STATED GOAL: Reproduce each of the entries below line for line, without altering a single character.

DATA EXTRACT:

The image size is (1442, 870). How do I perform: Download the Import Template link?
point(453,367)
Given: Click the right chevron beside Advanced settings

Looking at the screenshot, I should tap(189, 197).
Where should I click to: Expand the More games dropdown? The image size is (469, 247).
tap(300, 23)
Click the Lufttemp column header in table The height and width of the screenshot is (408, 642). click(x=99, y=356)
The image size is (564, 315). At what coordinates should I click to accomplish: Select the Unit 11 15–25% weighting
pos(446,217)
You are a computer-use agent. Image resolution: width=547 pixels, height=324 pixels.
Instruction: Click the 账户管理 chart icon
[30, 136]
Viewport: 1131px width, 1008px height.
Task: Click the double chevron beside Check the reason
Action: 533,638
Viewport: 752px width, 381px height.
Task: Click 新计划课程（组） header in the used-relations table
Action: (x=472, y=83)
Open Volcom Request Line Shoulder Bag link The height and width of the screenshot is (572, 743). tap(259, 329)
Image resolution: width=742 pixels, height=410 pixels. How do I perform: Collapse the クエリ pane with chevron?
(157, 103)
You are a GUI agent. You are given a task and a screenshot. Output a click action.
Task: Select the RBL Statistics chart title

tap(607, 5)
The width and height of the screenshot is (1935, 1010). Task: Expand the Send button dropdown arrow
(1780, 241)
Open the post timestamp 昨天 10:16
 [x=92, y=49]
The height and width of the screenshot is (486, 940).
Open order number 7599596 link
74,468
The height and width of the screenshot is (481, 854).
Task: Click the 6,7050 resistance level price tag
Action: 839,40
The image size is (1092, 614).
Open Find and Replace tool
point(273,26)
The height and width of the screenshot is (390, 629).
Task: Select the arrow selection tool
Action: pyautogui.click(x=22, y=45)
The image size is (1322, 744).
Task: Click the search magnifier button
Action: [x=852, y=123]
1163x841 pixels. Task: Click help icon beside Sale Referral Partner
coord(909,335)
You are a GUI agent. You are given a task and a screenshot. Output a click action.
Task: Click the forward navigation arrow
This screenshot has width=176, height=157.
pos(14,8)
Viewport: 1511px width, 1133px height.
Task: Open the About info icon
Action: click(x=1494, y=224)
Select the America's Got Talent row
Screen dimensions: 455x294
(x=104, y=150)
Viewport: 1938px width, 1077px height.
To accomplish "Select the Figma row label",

CORRECT ANSWER:
The image size is (1442, 870). How do I perform: Download the Import Template link?
point(453,367)
Given: Click the right chevron beside Advanced settings

Looking at the screenshot, I should tap(189, 197).
Where should I click to: Expand the More games dropdown? The image size is (469, 247).
tap(300, 23)
Click the Lufttemp column header in table The height and width of the screenshot is (408, 642). click(x=99, y=356)
The image size is (564, 315). At what coordinates should I click to accomplish: Select the Unit 11 15–25% weighting
pos(446,217)
You are a computer-use agent. Image resolution: width=547 pixels, height=324 pixels.
Instruction: Click the 账户管理 chart icon
[30, 136]
Viewport: 1131px width, 1008px height.
Task: Click the double chevron beside Check the reason
Action: 533,638
Viewport: 752px width, 381px height.
Task: Click 新计划课程（组） header in the used-relations table
Action: (x=472, y=83)
Open Volcom Request Line Shoulder Bag link The height and width of the screenshot is (572, 743). tap(259, 329)
Image resolution: width=742 pixels, height=410 pixels. How do I perform: Collapse the クエリ pane with chevron?
(157, 103)
You are a GUI agent. You are given a task and a screenshot. Output a click action.
Task: Select the RBL Statistics chart title

tap(607, 5)
The width and height of the screenshot is (1935, 1010). Task: Expand the Send button dropdown arrow
(1780, 241)
Open the post timestamp 昨天 10:16
 [x=92, y=49]
The height and width of the screenshot is (486, 940).
Open order number 7599596 link
74,468
The height and width of the screenshot is (481, 854).
Task: Click the 6,7050 resistance level price tag
Action: 839,40
The image size is (1092, 614).
Open Find and Replace tool
point(273,26)
The height and width of the screenshot is (390, 629).
Task: Select the arrow selection tool
Action: pyautogui.click(x=22, y=45)
The image size is (1322, 744).
Task: Click the search magnifier button
Action: [x=852, y=123]
1163x841 pixels. Task: Click help icon beside Sale Referral Partner
coord(909,335)
You are a GUI agent. You are given a task and a screenshot. Output a click action.
Task: Click the forward navigation arrow
This screenshot has width=176, height=157.
pos(14,8)
Viewport: 1511px width, 1133px height.
Task: Open the About info icon
Action: click(x=1494, y=224)
Select the America's Got Talent row
Screen dimensions: 455x294
(x=104, y=150)
Viewport: 1938px width, 1077px height.
To accomplish "Select the Figma row label",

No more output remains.